*** Begin section ***

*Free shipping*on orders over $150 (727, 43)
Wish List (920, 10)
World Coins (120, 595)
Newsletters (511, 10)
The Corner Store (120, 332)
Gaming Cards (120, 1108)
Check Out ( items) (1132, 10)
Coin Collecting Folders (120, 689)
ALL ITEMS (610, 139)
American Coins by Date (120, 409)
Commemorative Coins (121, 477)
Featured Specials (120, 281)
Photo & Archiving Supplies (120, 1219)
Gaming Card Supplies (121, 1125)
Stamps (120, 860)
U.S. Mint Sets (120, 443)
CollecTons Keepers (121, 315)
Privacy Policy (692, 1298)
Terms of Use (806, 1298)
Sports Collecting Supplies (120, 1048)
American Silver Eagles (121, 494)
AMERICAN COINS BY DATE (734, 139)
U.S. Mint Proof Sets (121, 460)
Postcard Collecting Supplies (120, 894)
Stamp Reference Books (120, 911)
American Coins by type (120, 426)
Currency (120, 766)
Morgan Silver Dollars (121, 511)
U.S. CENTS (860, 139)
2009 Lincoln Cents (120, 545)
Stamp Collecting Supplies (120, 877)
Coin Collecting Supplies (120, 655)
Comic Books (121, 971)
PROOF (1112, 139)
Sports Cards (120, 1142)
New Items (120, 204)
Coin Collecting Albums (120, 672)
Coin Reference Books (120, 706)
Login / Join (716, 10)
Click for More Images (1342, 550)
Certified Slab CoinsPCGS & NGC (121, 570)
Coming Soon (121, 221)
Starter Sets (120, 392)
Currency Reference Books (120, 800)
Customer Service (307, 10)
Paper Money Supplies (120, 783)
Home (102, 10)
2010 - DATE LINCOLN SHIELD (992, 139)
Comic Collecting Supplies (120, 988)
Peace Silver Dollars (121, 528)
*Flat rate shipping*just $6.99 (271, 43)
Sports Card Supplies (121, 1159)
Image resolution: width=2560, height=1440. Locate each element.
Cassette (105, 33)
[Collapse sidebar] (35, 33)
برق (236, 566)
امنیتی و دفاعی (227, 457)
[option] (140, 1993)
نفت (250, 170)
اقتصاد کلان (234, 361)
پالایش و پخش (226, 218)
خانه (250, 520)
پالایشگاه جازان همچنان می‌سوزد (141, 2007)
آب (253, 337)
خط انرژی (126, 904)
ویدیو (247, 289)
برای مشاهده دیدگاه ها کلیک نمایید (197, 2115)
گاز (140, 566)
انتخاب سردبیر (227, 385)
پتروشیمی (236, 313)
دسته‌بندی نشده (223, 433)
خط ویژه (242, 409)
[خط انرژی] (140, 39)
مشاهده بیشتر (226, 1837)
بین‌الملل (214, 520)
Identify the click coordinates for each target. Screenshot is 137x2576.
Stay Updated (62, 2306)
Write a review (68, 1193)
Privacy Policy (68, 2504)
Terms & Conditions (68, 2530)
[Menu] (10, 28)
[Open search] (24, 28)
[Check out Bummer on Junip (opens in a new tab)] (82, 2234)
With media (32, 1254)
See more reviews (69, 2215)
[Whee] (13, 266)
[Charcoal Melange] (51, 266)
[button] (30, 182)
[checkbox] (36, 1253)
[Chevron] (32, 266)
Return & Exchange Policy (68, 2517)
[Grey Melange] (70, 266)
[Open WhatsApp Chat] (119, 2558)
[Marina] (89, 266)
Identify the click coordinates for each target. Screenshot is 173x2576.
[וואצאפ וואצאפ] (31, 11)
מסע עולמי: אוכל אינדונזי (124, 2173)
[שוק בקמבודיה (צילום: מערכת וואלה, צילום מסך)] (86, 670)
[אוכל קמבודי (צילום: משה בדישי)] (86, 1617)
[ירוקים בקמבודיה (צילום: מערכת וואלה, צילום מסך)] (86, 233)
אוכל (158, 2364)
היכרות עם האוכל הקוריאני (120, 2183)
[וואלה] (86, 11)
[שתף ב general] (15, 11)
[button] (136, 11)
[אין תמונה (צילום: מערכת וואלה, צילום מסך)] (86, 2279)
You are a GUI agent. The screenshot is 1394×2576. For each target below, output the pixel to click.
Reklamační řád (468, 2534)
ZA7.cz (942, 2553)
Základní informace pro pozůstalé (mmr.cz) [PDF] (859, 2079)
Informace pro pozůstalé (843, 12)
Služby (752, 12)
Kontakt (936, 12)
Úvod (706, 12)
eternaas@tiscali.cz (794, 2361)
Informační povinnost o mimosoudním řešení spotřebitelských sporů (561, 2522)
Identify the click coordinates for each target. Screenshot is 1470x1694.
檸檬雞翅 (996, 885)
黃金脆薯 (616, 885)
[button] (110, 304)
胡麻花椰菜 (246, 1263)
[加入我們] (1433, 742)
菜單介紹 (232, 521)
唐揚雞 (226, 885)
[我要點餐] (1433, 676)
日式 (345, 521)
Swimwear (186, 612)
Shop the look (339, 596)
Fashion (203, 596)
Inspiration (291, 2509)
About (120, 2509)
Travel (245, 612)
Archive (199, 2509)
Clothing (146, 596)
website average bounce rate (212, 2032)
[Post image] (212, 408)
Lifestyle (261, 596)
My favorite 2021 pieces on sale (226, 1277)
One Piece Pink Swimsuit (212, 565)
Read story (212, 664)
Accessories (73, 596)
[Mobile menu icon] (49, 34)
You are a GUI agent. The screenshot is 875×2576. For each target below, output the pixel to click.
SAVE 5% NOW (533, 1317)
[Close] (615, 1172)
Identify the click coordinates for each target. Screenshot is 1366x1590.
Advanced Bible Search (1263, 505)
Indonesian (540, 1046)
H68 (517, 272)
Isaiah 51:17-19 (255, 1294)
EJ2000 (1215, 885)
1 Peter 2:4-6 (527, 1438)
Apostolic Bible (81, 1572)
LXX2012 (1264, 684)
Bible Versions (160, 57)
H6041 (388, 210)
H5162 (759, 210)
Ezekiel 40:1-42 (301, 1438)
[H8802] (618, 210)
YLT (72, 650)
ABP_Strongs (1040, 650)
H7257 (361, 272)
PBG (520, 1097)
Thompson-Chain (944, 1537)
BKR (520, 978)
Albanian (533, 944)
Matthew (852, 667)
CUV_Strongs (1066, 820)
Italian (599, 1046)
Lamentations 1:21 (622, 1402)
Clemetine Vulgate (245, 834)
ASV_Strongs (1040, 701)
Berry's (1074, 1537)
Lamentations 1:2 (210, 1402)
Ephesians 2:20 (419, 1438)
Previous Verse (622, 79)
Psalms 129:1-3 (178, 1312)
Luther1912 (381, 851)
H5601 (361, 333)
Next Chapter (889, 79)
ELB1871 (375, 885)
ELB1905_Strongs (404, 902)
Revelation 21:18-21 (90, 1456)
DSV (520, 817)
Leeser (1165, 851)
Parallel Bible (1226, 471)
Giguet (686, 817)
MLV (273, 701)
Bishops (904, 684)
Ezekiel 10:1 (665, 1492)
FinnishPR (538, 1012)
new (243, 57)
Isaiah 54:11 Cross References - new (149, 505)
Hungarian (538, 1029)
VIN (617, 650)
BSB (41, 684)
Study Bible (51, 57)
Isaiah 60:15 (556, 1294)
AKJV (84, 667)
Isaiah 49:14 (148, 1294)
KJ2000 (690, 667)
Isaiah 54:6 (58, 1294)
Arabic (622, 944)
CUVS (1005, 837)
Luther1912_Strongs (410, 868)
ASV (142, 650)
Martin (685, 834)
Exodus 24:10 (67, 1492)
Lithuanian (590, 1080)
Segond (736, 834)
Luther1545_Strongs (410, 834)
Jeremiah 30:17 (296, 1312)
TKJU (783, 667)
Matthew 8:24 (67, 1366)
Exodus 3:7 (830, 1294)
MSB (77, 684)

*** End section ***

- **What the task requires**:
What is needed is an exact copy of the lines above, from the one containing "[Marina] (89, 266)" through the one containing "אוכל (158, 2364)", with nothing added.

- **Solved problem**:
[Marina] (89, 266)
Identify the click coordinates for each target. Screenshot is 173x2576.
[וואצאפ וואצאפ] (31, 11)
מסע עולמי: אוכל אינדונזי (124, 2173)
[שוק בקמבודיה (צילום: מערכת וואלה, צילום מסך)] (86, 670)
[אוכל קמבודי (צילום: משה בדישי)] (86, 1617)
[ירוקים בקמבודיה (צילום: מערכת וואלה, צילום מסך)] (86, 233)
אוכל (158, 2364)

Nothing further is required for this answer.